07 February 2013 17:26 [Source: ICIS news]
LONDON (ICIS)--Treofan is to ramp up its focus on emerging markets as part of a new strategy to develop the business, the Germany-based bi-axially oriented polypropylene (BOPP) film manufacturer said on Thursday.
The company is currently weighing up the potential of all emerging markets, as well as mature markets such as Japan, where the company does not have a strong presence. Immediate priorities are the Indian, eastern European, Brazilian and the Asia Pacific regions.
According to Vanacker, Treofan will pursue joint ventures and cooperative arrangements with local players, and consider the potential for acquisitions. However, the company is more likely to pursue a straight joint venture route in China and Latin America, whereas full acquisitions are more likely in eastern Europe and India.
The company – which is the largest BOPP producer in Europe and the third-largest in North America – currently derives around 40% of its turnover from outside Europe.
“[We are] looking at emerging markets with different eyes than we maybe have in the past. We are already one of the top three global BOPP manufacturers, but in South America, Asia Pacific and Africa, we are not really doing anything with innovation,” Vanacker said.
The company signed a non-binding agreement in September 2012 to acquire Indian producer Max Specialty Films, the BOPP subsidiary of conglomerate Max India.
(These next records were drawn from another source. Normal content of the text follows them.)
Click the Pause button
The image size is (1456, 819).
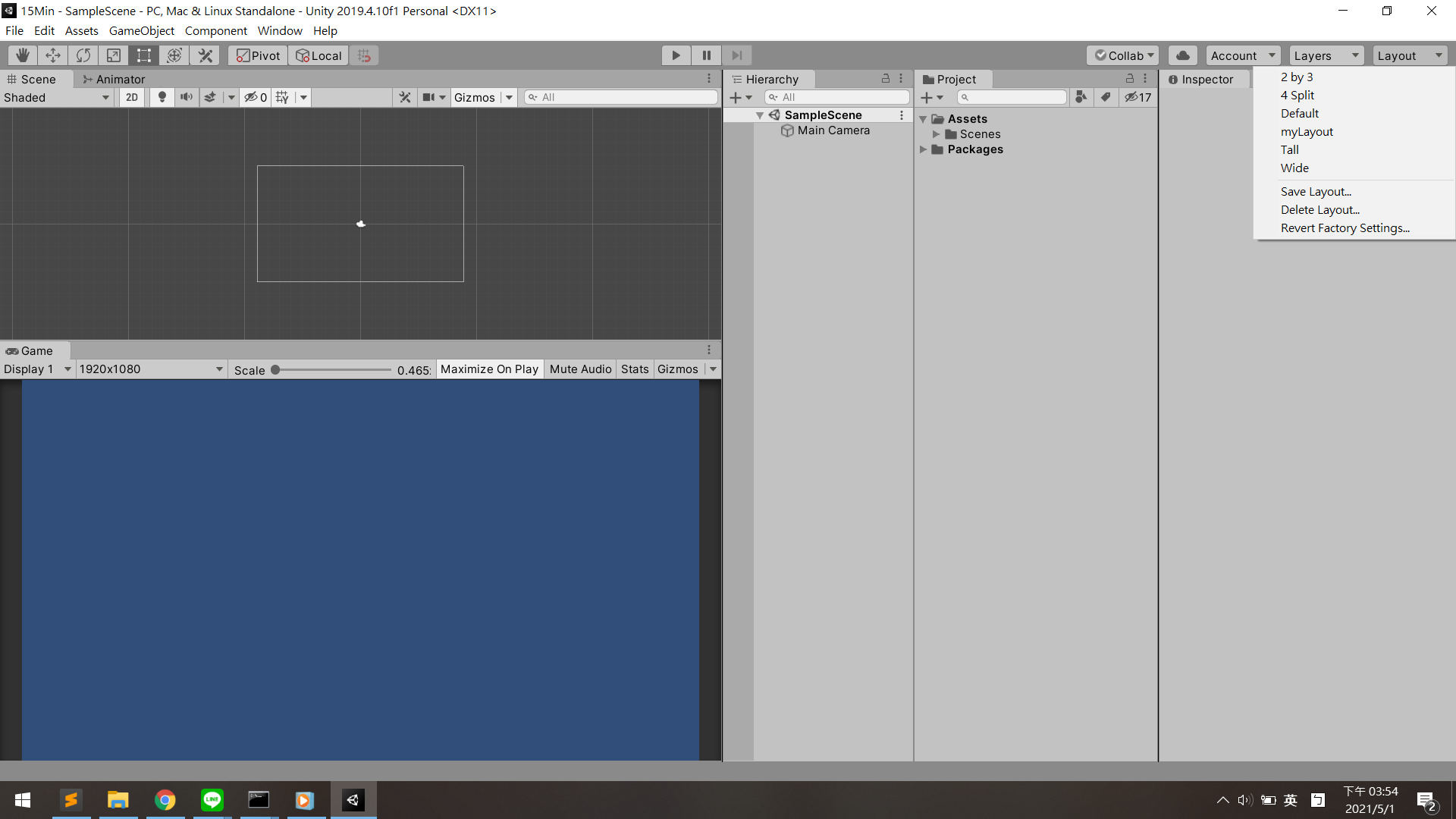(x=706, y=55)
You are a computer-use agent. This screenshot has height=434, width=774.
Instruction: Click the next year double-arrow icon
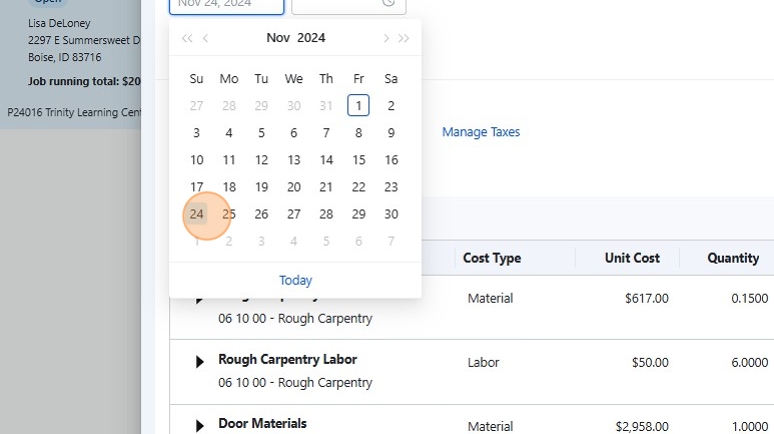coord(404,39)
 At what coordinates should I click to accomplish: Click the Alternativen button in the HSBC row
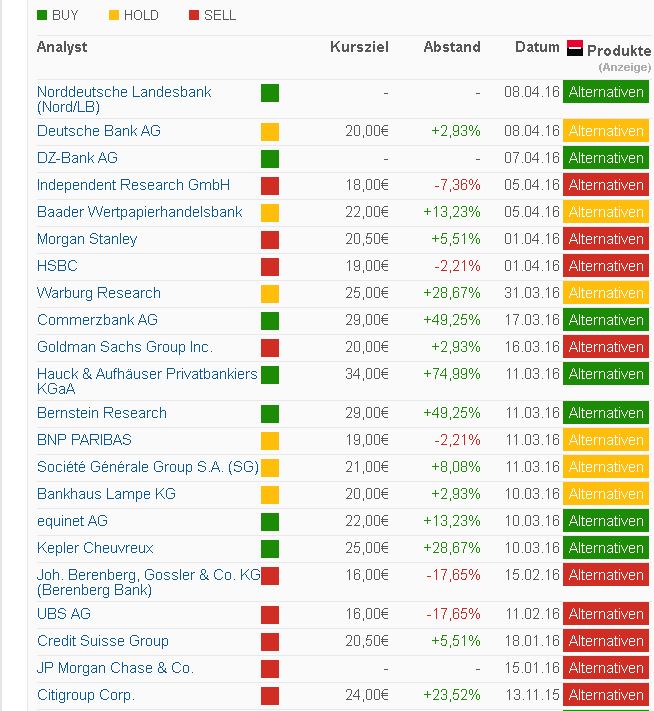click(605, 266)
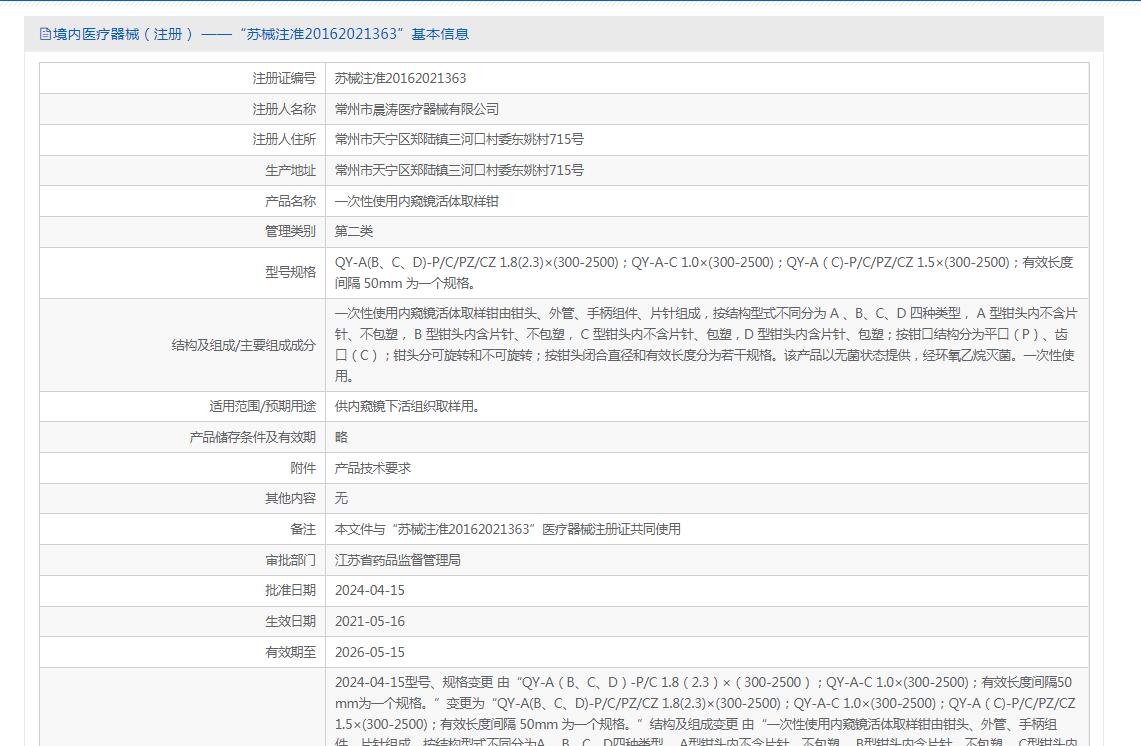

However, negotiations between Treofan and the company’s current owners are ongoing, and the deal may not close until near the end of this year, according to Vanacker.
He said: “We are still negotiating. We made a non-binding offer in September, and now we have the discussions and negotiations to bring the deal to a binding point.
“By experience, reaching out to an emerging market, that always takes a little longer than to make an acquisition in a mature market, so I would say this should be finalised in 10-12 months, by the end of 2013, if we are successful,” he added.
India is one of the fastest-growing markets for BOPP, with consumption in the country likely to have grown by 14-15% between April 2012 and March 2013. Growth is more sluggish in the west, but overcapacity has been a more significant issue for the industry, according to Vanacker.
He said: “Growth was not the issue for the BOPP films business, also not in the mature markets. What is and has been an issue for the BOPP film industry has been the irrational investment in additional capacities without looking at supply and demand and considering if demand growth is adequate in the marketplace to fill such expansion.”
The company is also looking to expand beyond its key sector of packaging films into technical films and separator technologies, Vanacker added.